Medikationsmanagement: wenig Geld für viel Leistung

Und dann ist da noch der große Problembär: das Medikationsmanagement. Dafür gibt es nicht nur deutlich mehr Kohle, es nimmt auch bedeutend mehr Zeit in Anspruch. Plus: es darf nur von Pharmazeut:innen durchgeführt werden und da auch erst nach entsprechender Schulung. Wobei die „Schulung“ eher digitales Zeitabsitzen mit finanzieller Selbstbeteiligung ist – zumindest manchmal. Denn die Organisation ist Ländersache und die Anforderungen bzw. Inhalte von Bundesland zu Bundesland – was man in Gesprächen so hört – recht unterschiedlich.

Aber zurück zum Knackpunkt: für die 90 Euro gibt es ein ausführliches Erstgespräch mit der genauen Besprechung aller Medikamente, welche die Patient:innen auch nach Möglichkeit mitbringen sollten, sowie ein ebenfalls ausführliches Gespräch nach erfolgtem Check und natürlich noch die eigentliche Arzneimittelanalyse. Offiziell dauert das zusammen 80 Minuten, praktisch entfallen schon auf die Patient:innengespräche locker 60 Minuten. Wenn man dann noch mit der oder dem Verschreibenden ein klärendes Wörtchen sprechen möchte, sind 80 Minuten ein frommer Wunsch. Ganz abgesehen, ob die Abgeltung dem zeitlichen Aufwand entspricht, braucht man auch erst einmal die personellen Kapazitäten dafür. Denn das pharmazeutische Personal fehlt zumindest zwei Mal für 30 Minuten an der Tara.

Emotion schlägt Kalkulation

Es gibt einige Apotheken, die Medikationsmanagement im großen Stil durchführen (also mehrere Termine pro Woche abwickeln).  Die tun das aber vor allem deshalb, weil sie für die Sache und die Zukunft der Apotheken kämpfen. Medikationsmanagement hat also nicht nur einen finanziellen, sondern auch einen berufspolitisch-emotionalen Aspekt. Leider ist dieser aber bei wenigen Apotheken sichtbar.

Was dazu führt, dass viel Geld in dem Topf liegt, der für die Vergütung der pDl vorgesehen ist. Denn auch das ist beachtenswert: die Vergütung der Dienstleistungen ist kein ewig fließendes Füllhorn, sondern ein für Gesamtdeutschland gedeckelter Betrag. Ist der ausgeschöpft, werden weitere Leistungen nicht mehr erstattet. Aktuell ist man von dieser Situation (leider) ziemlich weit entfernt.

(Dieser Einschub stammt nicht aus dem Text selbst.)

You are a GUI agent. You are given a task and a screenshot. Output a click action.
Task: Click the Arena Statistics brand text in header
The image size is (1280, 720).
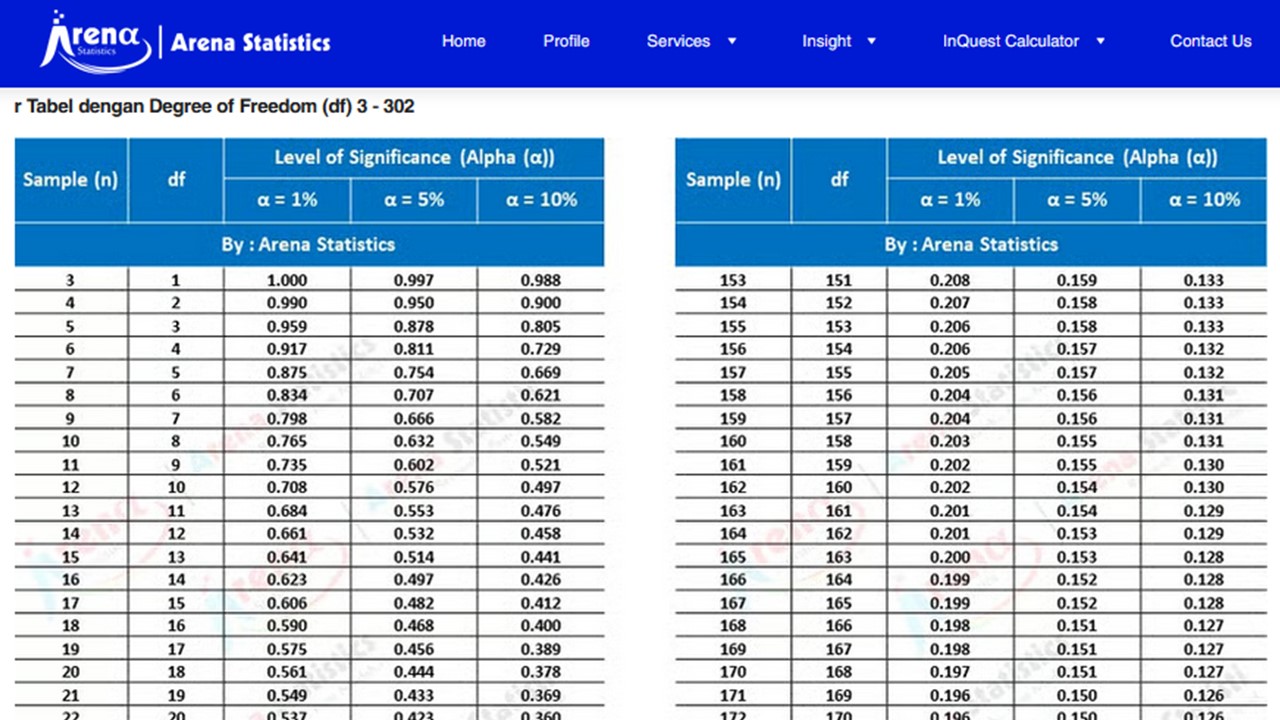click(x=251, y=42)
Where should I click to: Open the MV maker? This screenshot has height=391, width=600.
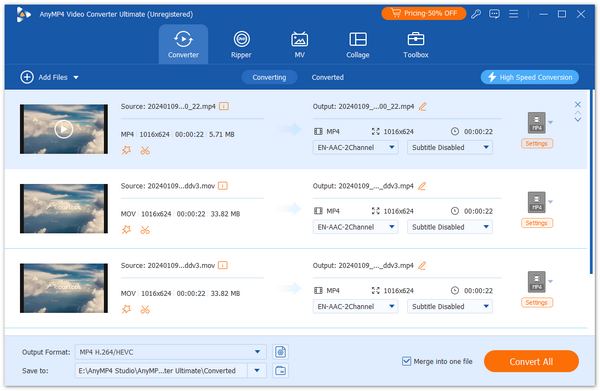299,45
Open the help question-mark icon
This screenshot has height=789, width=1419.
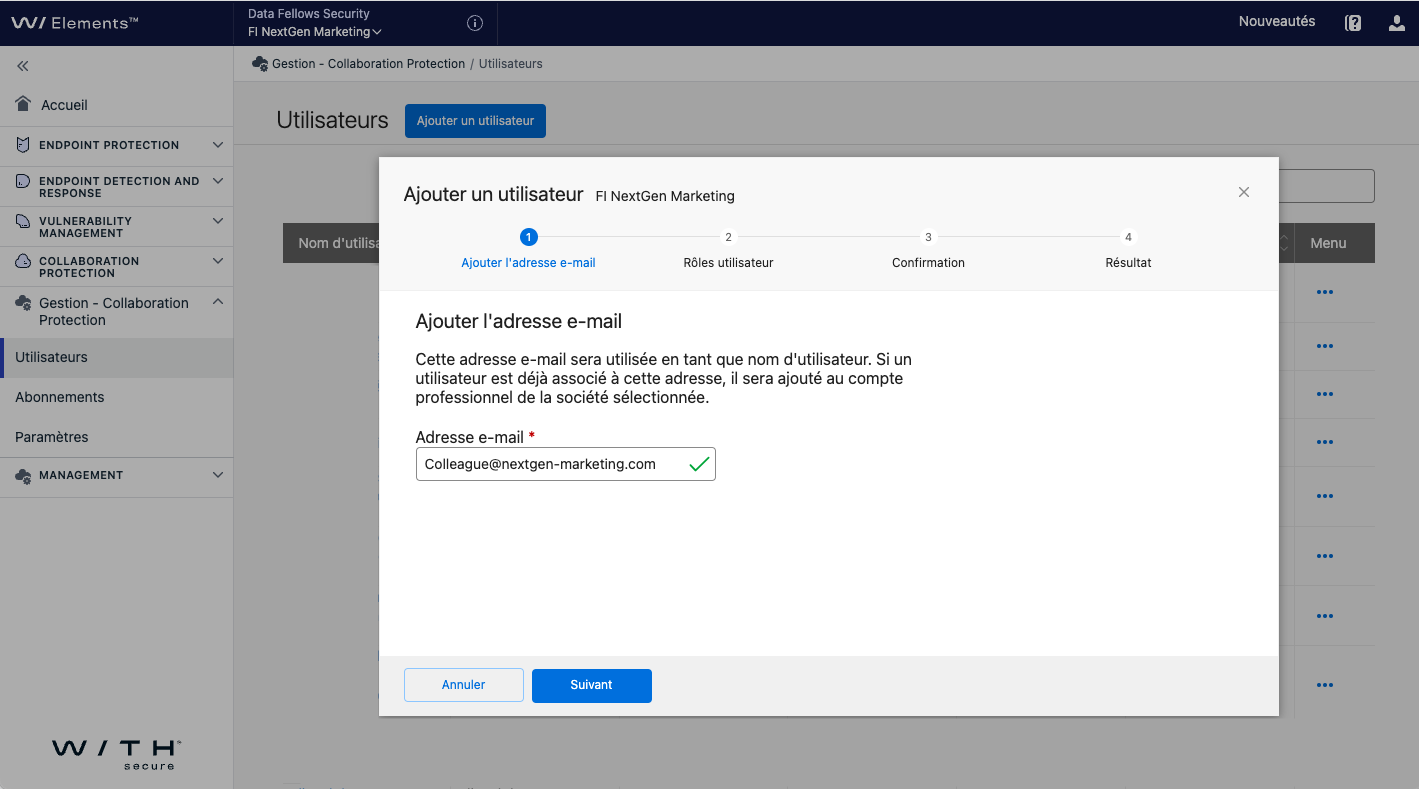[1353, 23]
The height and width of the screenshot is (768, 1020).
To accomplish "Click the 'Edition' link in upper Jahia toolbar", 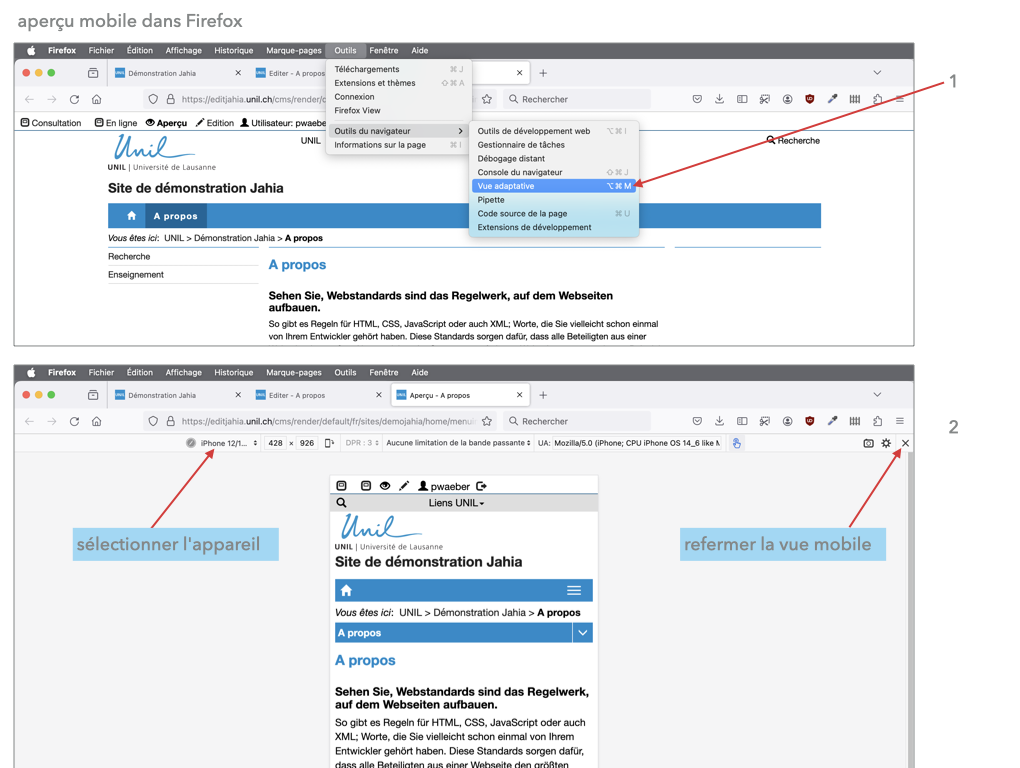I will 214,123.
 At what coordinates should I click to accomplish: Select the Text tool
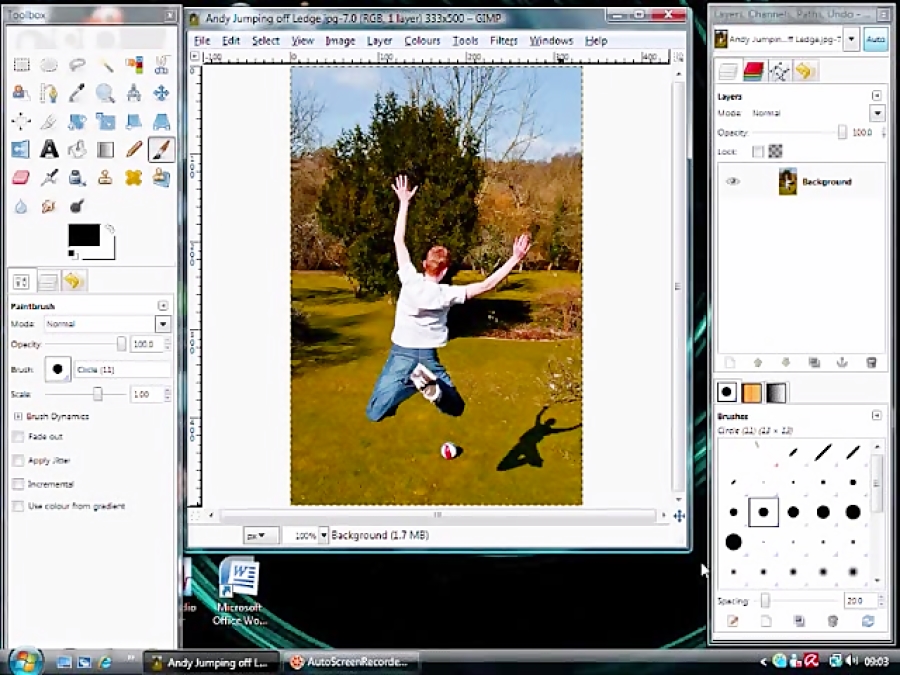point(49,149)

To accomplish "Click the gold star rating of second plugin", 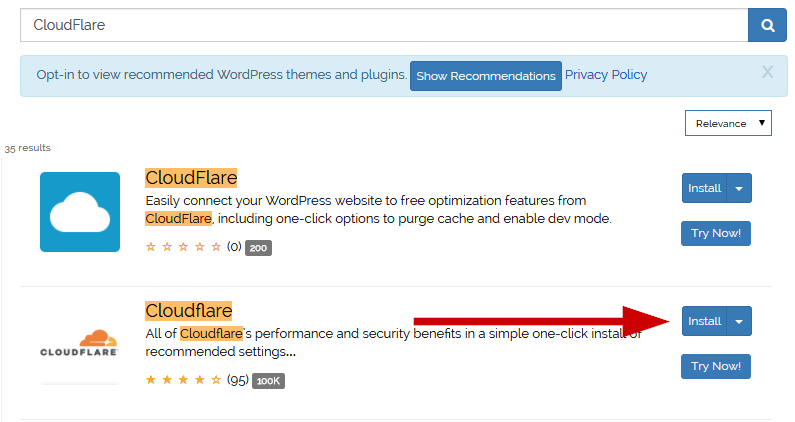I will tap(184, 380).
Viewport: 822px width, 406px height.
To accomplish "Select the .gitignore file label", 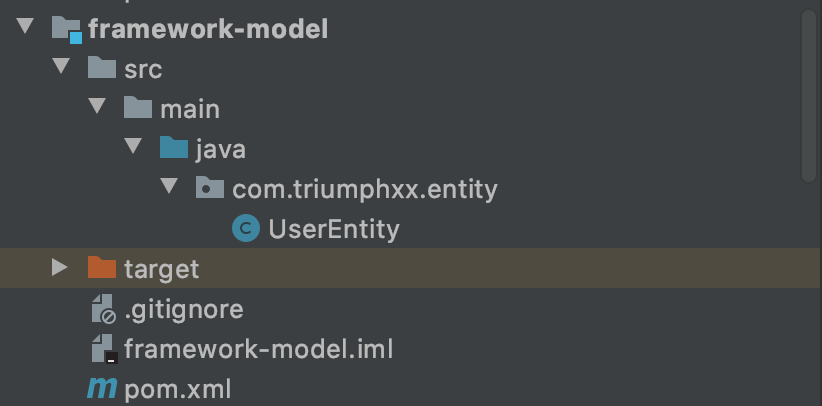I will (x=183, y=309).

Die Zukunft liegt in Dienstleistungen

Fazit: Dienstleistungen sind sicher ein Zukunftsfeld, mit dem sich die Apotheke gegen den Onlinehandel behaupten kann. Noch (!) ist es finanziell für die Wenigsten der Heilsbringer. Wenn sich die Apotheken in diesem Feld aber beweisen, könnte es ein Türöffner für zukünftige Aufgaben sein, die die öffentliche Apotheke zum attraktiven Gesundheitsdienstleister avancieren lassen.